Simulation model of soil compaction and root growth

Abstract

Soil compaction is understood to reduce root growth by increasing soil resistance to root elongation and by decreasing O2 transport to root surfaces. Although mathematical models have been proposed for each of these processes, there remains a need for a more comprehensive model of root growth if the effects of soil compaction on carbon and nutrient cycling are to be represented in larger ecosystem simulation models. In the model presented here, root growth simulated in each horizontal layer of the soil profile is taken to be the lesser of that enabled by soil strength and that by carbon respiration. Soil strength is calculated from the bulk modulus of soil elasticity, estimated from bulk density, water content and organic matter content, and carbon respiration is estimated from the availability of O2, nutrients and reduced carbon in the roots.
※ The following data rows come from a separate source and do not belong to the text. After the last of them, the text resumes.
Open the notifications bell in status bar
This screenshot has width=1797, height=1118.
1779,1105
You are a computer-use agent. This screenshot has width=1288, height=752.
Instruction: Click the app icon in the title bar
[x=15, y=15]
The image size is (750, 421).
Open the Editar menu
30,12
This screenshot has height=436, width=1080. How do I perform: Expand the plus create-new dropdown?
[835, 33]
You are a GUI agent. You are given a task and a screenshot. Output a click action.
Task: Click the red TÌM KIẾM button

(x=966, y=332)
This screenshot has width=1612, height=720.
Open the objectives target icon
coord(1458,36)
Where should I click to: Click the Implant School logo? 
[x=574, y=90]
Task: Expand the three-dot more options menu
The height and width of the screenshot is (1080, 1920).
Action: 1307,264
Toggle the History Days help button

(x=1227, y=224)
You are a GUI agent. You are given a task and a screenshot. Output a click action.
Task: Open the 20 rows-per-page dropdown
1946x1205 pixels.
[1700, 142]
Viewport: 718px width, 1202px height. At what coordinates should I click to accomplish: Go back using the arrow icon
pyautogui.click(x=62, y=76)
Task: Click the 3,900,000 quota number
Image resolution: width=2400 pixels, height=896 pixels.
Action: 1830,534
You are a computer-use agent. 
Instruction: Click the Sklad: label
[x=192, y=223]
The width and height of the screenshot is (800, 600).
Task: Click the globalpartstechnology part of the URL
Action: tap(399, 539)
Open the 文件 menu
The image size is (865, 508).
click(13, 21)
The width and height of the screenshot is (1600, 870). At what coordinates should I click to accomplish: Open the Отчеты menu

This model represents an attempt to integrate the effects on root growth of soil physical characteristics, such as water content and bulk density, with those of soil chemical characteristics, such as nutrient and O2 concentrations, and those of plant biological activity, such as the production of reduced carbon. The mathematical equations on which the model is based are presented, and the behaviour of the model is discussed. Further knowledge of how root branching is controlled will be needed for further model development. In the accompanying article, this model of root growth is tested against experimental data recorded in soil columns at different soil bulk densities.